- [Activity]: I need the records below retyped exactly.

Stored records
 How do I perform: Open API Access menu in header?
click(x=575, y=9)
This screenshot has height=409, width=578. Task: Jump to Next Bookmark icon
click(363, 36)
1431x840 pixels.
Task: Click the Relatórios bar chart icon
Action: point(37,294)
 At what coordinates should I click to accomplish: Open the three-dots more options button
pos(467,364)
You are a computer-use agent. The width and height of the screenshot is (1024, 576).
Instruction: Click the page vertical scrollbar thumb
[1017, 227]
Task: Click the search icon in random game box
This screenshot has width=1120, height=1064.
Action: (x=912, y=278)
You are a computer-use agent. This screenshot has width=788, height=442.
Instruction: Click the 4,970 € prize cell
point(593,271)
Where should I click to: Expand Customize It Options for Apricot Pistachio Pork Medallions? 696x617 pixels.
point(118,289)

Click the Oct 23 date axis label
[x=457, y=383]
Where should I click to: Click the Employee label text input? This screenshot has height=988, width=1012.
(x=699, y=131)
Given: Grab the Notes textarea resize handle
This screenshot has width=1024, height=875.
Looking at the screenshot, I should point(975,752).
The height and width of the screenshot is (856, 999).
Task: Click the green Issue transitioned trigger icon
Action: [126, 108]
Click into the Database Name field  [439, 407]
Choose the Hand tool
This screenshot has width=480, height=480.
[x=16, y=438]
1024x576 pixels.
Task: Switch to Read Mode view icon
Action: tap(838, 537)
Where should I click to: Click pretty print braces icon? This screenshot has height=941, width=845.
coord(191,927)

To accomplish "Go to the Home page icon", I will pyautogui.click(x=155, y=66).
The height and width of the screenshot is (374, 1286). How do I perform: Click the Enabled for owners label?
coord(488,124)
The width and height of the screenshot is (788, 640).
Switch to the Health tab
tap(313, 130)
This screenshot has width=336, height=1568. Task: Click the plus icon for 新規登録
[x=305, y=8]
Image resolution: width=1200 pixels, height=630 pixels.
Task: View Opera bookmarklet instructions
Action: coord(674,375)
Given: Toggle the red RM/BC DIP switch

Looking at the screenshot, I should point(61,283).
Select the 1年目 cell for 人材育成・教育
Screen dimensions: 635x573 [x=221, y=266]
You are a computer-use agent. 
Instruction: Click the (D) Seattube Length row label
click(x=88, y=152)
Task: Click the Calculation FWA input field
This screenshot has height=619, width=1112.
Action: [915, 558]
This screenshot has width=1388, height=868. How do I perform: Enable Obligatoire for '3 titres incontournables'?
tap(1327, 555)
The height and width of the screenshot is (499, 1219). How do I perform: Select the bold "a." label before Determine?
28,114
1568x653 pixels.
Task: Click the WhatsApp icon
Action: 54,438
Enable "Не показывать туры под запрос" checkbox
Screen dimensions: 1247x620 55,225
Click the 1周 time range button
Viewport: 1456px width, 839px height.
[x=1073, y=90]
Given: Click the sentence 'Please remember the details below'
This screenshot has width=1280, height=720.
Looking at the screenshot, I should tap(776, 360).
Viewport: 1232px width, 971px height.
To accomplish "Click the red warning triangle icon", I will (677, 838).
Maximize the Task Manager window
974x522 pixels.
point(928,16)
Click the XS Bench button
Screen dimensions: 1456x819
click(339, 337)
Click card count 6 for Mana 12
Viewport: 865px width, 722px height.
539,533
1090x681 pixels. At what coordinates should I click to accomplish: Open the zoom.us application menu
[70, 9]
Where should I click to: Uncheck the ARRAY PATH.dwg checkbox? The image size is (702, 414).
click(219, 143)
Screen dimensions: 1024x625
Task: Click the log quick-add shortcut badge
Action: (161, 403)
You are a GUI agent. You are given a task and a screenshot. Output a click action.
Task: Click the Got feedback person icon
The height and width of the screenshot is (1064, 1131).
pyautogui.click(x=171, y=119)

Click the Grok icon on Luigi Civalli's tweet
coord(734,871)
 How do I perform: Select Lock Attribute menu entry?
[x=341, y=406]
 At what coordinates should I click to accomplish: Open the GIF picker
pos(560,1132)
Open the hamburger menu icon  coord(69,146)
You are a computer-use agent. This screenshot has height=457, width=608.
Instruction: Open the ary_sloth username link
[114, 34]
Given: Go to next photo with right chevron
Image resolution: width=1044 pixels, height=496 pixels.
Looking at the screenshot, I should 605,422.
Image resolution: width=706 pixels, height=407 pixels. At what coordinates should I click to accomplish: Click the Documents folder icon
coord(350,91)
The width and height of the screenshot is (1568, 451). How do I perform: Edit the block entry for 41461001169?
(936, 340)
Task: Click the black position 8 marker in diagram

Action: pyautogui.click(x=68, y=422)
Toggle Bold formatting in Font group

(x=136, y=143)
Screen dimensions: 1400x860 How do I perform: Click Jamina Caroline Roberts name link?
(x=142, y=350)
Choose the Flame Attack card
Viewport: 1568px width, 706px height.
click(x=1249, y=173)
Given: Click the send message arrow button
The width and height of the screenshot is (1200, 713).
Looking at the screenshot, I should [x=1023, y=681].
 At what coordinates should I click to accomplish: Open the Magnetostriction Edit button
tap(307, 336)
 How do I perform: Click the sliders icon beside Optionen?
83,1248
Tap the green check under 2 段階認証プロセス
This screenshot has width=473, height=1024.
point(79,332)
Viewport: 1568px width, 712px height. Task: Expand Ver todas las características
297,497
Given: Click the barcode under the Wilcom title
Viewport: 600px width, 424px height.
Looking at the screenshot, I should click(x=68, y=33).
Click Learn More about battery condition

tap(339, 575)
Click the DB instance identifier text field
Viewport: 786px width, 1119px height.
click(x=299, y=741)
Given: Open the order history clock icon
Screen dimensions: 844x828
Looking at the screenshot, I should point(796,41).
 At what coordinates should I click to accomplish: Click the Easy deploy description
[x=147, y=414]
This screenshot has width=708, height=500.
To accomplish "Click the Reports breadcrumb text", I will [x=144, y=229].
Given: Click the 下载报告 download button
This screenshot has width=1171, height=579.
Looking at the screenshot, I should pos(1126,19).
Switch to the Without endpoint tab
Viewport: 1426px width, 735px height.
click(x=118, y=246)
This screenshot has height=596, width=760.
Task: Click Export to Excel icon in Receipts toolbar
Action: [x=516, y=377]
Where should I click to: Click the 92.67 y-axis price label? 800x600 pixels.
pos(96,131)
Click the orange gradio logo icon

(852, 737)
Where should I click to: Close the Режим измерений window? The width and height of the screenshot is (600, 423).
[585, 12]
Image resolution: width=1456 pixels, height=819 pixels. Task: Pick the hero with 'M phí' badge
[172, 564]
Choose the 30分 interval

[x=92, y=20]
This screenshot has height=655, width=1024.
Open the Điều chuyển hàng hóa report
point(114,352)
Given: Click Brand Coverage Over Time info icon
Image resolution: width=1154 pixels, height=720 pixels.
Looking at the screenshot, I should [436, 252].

- [Output of the task]:
 How do I perform: Open API Access menu in header?
click(x=575, y=9)
This screenshot has height=409, width=578. Task: Jump to Next Bookmark icon
click(363, 36)
1431x840 pixels.
Task: Click the Relatórios bar chart icon
Action: point(37,294)
 At what coordinates should I click to accomplish: Open the three-dots more options button
pos(467,364)
You are a computer-use agent. The width and height of the screenshot is (1024, 576).
Instruction: Click the page vertical scrollbar thumb
[1017, 227]
Task: Click the search icon in random game box
This screenshot has width=1120, height=1064.
Action: (x=912, y=278)
You are a computer-use agent. This screenshot has width=788, height=442.
Instruction: Click the 4,970 € prize cell
point(593,271)
Where should I click to: Expand Customize It Options for Apricot Pistachio Pork Medallions? 696x617 pixels.
point(118,289)

Click the Oct 23 date axis label
[x=457, y=383]
Where should I click to: Click the Employee label text input? This screenshot has height=988, width=1012.
(x=699, y=131)
Given: Grab the Notes textarea resize handle
This screenshot has width=1024, height=875.
Looking at the screenshot, I should point(975,752).
The height and width of the screenshot is (856, 999).
Task: Click the green Issue transitioned trigger icon
Action: [126, 108]
Click into the Database Name field  [439, 407]
Choose the Hand tool
This screenshot has width=480, height=480.
[x=16, y=438]
1024x576 pixels.
Task: Switch to Read Mode view icon
Action: tap(838, 537)
Where should I click to: Click pretty print braces icon? This screenshot has height=941, width=845.
coord(191,927)

To accomplish "Go to the Home page icon", I will pyautogui.click(x=155, y=66).
The height and width of the screenshot is (374, 1286). How do I perform: Click the Enabled for owners label?
coord(488,124)
The width and height of the screenshot is (788, 640).
Switch to the Health tab
tap(313, 130)
This screenshot has width=336, height=1568. Task: Click the plus icon for 新規登録
[x=305, y=8]
Image resolution: width=1200 pixels, height=630 pixels.
Task: View Opera bookmarklet instructions
Action: coord(674,375)
Given: Toggle the red RM/BC DIP switch

Looking at the screenshot, I should point(61,283).
Select the 1年目 cell for 人材育成・教育
Screen dimensions: 635x573 [x=221, y=266]
You are a computer-use agent. 
Instruction: Click the (D) Seattube Length row label
click(x=88, y=152)
Task: Click the Calculation FWA input field
This screenshot has height=619, width=1112.
Action: [915, 558]
This screenshot has width=1388, height=868. How do I perform: Enable Obligatoire for '3 titres incontournables'?
tap(1327, 555)
The height and width of the screenshot is (499, 1219). How do I perform: Select the bold "a." label before Determine?
28,114
1568x653 pixels.
Task: Click the WhatsApp icon
Action: 54,438
Enable "Не показывать туры под запрос" checkbox
Screen dimensions: 1247x620 55,225
Click the 1周 time range button
Viewport: 1456px width, 839px height.
[x=1073, y=90]
Given: Click the sentence 'Please remember the details below'
This screenshot has width=1280, height=720.
Looking at the screenshot, I should tap(776, 360).
Viewport: 1232px width, 971px height.
To accomplish "Click the red warning triangle icon", I will (677, 838).
Maximize the Task Manager window
974x522 pixels.
point(928,16)
Click the XS Bench button
Screen dimensions: 1456x819
click(339, 337)
Click card count 6 for Mana 12
Viewport: 865px width, 722px height.
539,533
1090x681 pixels. At what coordinates should I click to accomplish: Open the zoom.us application menu
[70, 9]
Where should I click to: Uncheck the ARRAY PATH.dwg checkbox? The image size is (702, 414).
click(219, 143)
Screen dimensions: 1024x625
Task: Click the log quick-add shortcut badge
Action: (161, 403)
You are a GUI agent. You are given a task and a screenshot. Output a click action.
Task: Click the Got feedback person icon
The height and width of the screenshot is (1064, 1131).
pyautogui.click(x=171, y=119)

Click the Grok icon on Luigi Civalli's tweet
coord(734,871)
 How do I perform: Select Lock Attribute menu entry?
[x=341, y=406]
 At what coordinates should I click to accomplish: Open the GIF picker
pos(560,1132)
Open the hamburger menu icon  coord(69,146)
You are a computer-use agent. This screenshot has height=457, width=608.
Instruction: Open the ary_sloth username link
[114, 34]
Given: Go to next photo with right chevron
Image resolution: width=1044 pixels, height=496 pixels.
Looking at the screenshot, I should 605,422.
Image resolution: width=706 pixels, height=407 pixels. At what coordinates should I click to accomplish: Click the Documents folder icon
coord(350,91)
The width and height of the screenshot is (1568, 451). How do I perform: Edit the block entry for 41461001169?
(936, 340)
Task: Click the black position 8 marker in diagram

Action: pyautogui.click(x=68, y=422)
Toggle Bold formatting in Font group

(x=136, y=143)
Screen dimensions: 1400x860 How do I perform: Click Jamina Caroline Roberts name link?
(x=142, y=350)
Choose the Flame Attack card
Viewport: 1568px width, 706px height.
click(x=1249, y=173)
Given: Click the send message arrow button
The width and height of the screenshot is (1200, 713).
Looking at the screenshot, I should [x=1023, y=681].
 At what coordinates should I click to accomplish: Open the Magnetostriction Edit button
tap(307, 336)
 How do I perform: Click the sliders icon beside Optionen?
83,1248
Tap the green check under 2 段階認証プロセス
This screenshot has width=473, height=1024.
point(79,332)
Viewport: 1568px width, 712px height. Task: Expand Ver todas las características
297,497
Given: Click the barcode under the Wilcom title
Viewport: 600px width, 424px height.
Looking at the screenshot, I should click(x=68, y=33).
Click Learn More about battery condition

tap(339, 575)
Click the DB instance identifier text field
Viewport: 786px width, 1119px height.
click(x=299, y=741)
Given: Open the order history clock icon
Screen dimensions: 844x828
Looking at the screenshot, I should point(796,41).
 At what coordinates should I click to accomplish: Click the Easy deploy description
[x=147, y=414]
This screenshot has width=708, height=500.
To accomplish "Click the Reports breadcrumb text", I will [x=144, y=229].
Given: Click the 下载报告 download button
This screenshot has width=1171, height=579.
Looking at the screenshot, I should pos(1126,19).
Switch to the Without endpoint tab
Viewport: 1426px width, 735px height.
click(x=118, y=246)
This screenshot has height=596, width=760.
Task: Click Export to Excel icon in Receipts toolbar
Action: [x=516, y=377]
Where should I click to: Click the 92.67 y-axis price label? 800x600 pixels.
pos(96,131)
Click the orange gradio logo icon

(852, 737)
Where should I click to: Close the Режим измерений window? The width and height of the screenshot is (600, 423).
[585, 12]
Image resolution: width=1456 pixels, height=819 pixels. Task: Pick the hero with 'M phí' badge
[172, 564]
Choose the 30分 interval

[x=92, y=20]
This screenshot has height=655, width=1024.
Open the Điều chuyển hàng hóa report
point(114,352)
Given: Click Brand Coverage Over Time info icon
Image resolution: width=1154 pixels, height=720 pixels.
Looking at the screenshot, I should [436, 252].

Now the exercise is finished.